(Collected data entries)
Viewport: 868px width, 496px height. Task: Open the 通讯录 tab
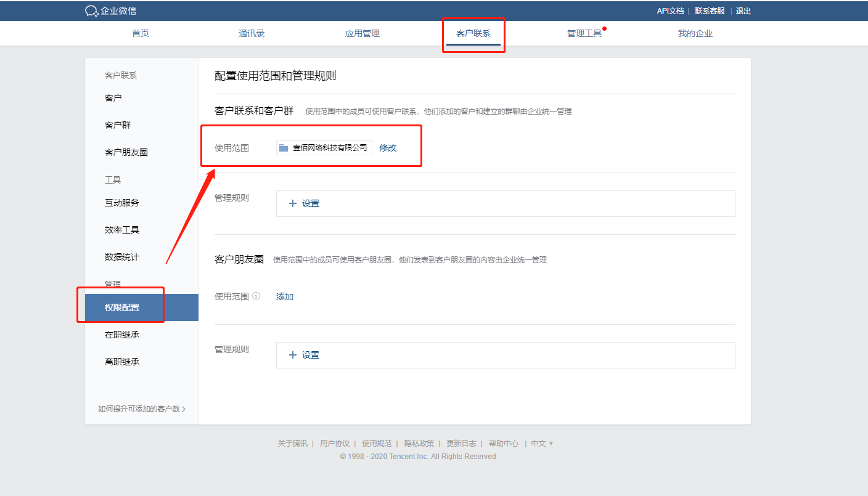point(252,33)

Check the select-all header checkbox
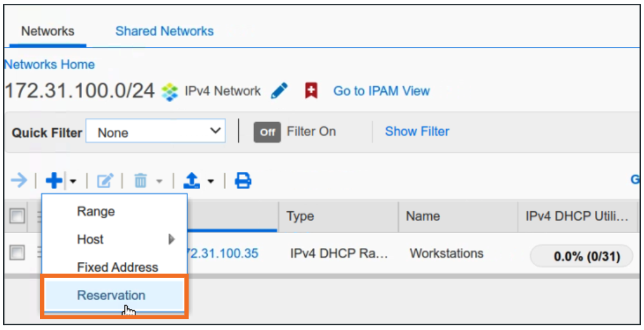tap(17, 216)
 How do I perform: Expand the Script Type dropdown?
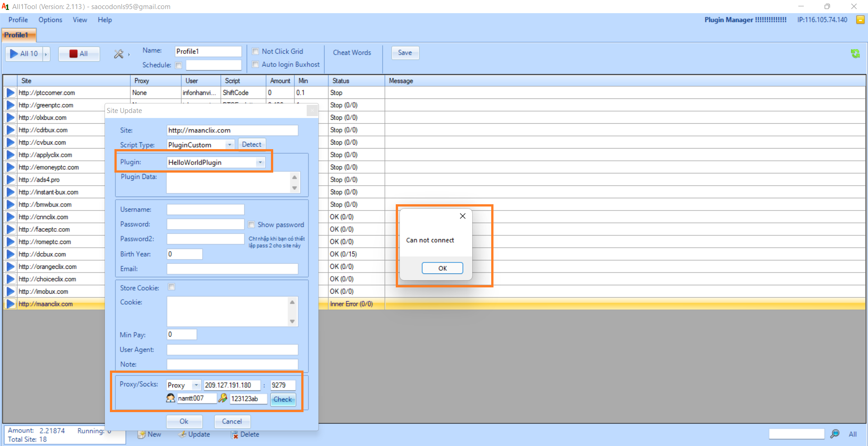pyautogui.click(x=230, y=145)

...

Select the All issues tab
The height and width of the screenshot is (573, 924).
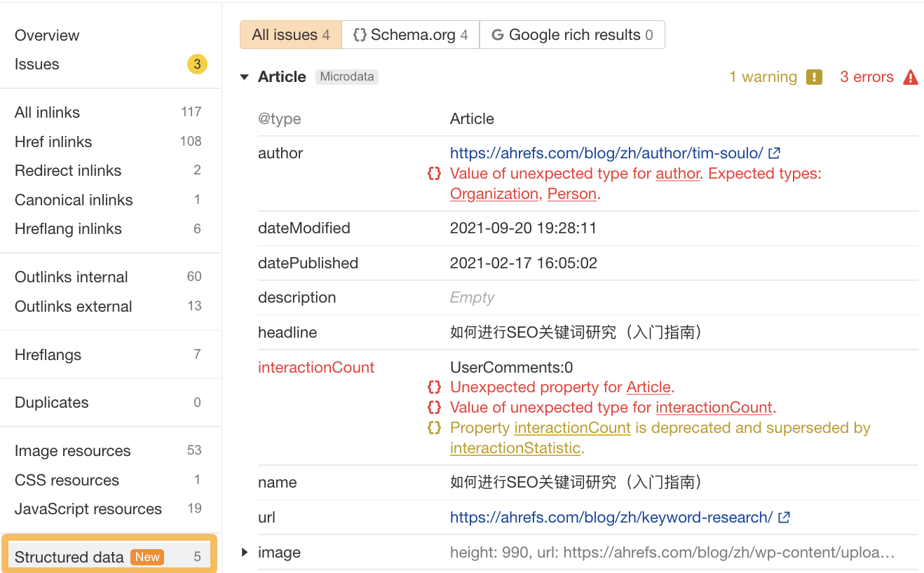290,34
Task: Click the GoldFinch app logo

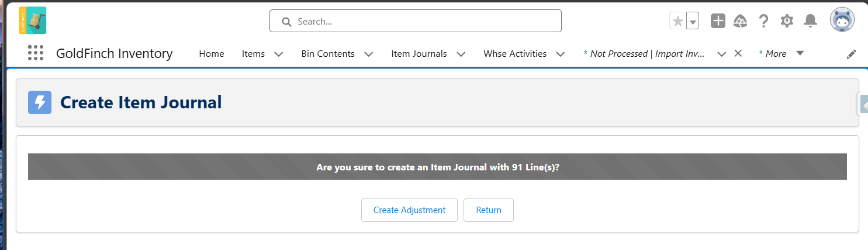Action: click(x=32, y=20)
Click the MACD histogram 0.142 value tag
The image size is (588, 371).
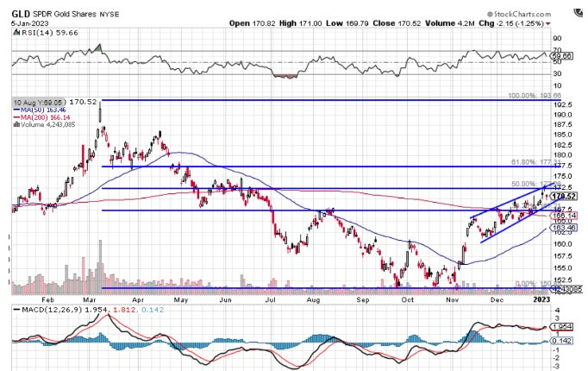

_Required action_: Within the entries above, give again exactly the lines starting at the one that contains "Select the All issues tab" and ending at the one that contains "The image size is (588, 371).", leaving out the pictures.

_The completed task_:
Select the All issues tab
The height and width of the screenshot is (573, 924).
290,34
Task: Click the GoldFinch app logo

Action: click(x=32, y=20)
Click the MACD histogram 0.142 value tag
The image size is (588, 371).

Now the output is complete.